The deal is anticipated to close towards the end of 2023, subject to customary regulatory clearance.

Dye & Durham to sell TM Group to German investment firm Aurelius for up to $156 million

Dye & Durham Limited, a Toronto-based provider of cloud-based legal practice management software, has agreed to sell TM Group (UK) Limited to Aurelius Group, a German alternative asset investment company, for up to $156 million (£91 million).

Under the agreement, Dye & Durham will receive £50 million in cash at closing, with up to £41 million in potential additional earn-out payments between 2023 and 2026, subject to certain adjustments.

In 2022, Dye & Durham received an order from Britain’s Competition and Markets Authority to divest TM Group on grounds of the regulator’s findings that stated “substantial lessening of competition” in England and Wales as a potential result of Dye & Durham’s acquisition of TM Group.
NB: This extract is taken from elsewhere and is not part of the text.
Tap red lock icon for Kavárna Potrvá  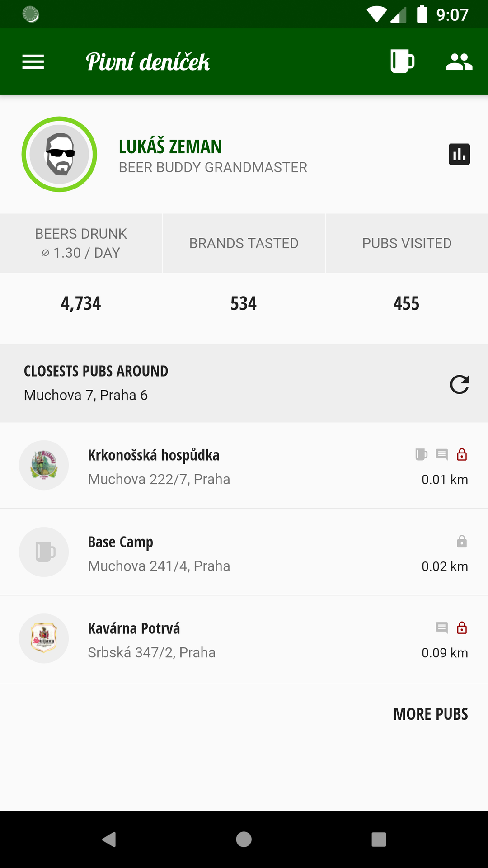point(462,627)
“We're pleased to enter into this agreement with AURELIUS and put this regulatory process behind us,” said Dye & Durham CEO Matthew Proud. “While TM Group wasn't material to our overall business, it is a profitable organization that will generate additional value in the hands of its new ownership. We plan to seek new M&A opportunities in the UK to continue to scale our business into the world's leading legal technology company.”

The deal is expected to close in August 2023. The transaction has received approval from the United Kingdom's Competition and Markets Authority.